◆ **Information given**:
---*---

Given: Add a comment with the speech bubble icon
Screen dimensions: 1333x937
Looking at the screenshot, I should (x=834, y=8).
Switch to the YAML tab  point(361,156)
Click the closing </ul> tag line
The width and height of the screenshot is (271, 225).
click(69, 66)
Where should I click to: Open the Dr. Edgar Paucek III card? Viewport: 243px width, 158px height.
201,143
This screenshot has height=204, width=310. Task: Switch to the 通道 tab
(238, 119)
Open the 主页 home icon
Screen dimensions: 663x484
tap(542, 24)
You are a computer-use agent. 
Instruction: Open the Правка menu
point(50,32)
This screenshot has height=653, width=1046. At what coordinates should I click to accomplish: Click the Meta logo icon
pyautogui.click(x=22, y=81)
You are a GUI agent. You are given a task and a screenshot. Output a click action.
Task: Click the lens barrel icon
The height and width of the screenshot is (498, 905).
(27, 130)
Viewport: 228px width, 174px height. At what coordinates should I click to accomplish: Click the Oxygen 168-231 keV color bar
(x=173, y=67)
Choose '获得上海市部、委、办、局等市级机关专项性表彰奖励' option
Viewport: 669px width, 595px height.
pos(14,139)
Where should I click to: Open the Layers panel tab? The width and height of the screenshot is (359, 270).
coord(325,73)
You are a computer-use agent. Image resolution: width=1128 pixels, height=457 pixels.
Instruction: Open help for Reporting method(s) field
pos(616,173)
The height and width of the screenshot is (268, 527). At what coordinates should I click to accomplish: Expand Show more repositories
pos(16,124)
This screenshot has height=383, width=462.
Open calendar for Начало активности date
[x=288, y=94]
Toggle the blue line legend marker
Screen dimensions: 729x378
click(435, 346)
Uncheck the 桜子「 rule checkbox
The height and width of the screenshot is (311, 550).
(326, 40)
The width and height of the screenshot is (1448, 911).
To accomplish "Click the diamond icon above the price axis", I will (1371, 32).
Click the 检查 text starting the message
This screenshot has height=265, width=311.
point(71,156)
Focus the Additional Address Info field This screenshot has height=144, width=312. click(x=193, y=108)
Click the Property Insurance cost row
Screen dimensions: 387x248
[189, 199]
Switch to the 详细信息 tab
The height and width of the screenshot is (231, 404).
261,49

---*---

◆ **Assignment**: Filter the entries above and return only the lines holding "agent".

◆ **Your solution**:
You are a computer-use agent. 
You are a GUI agent. You are given a task and a screenshot. Output a click action.
You are a computer-use agent. Image resolution: width=1128 pixels, height=457 pixels.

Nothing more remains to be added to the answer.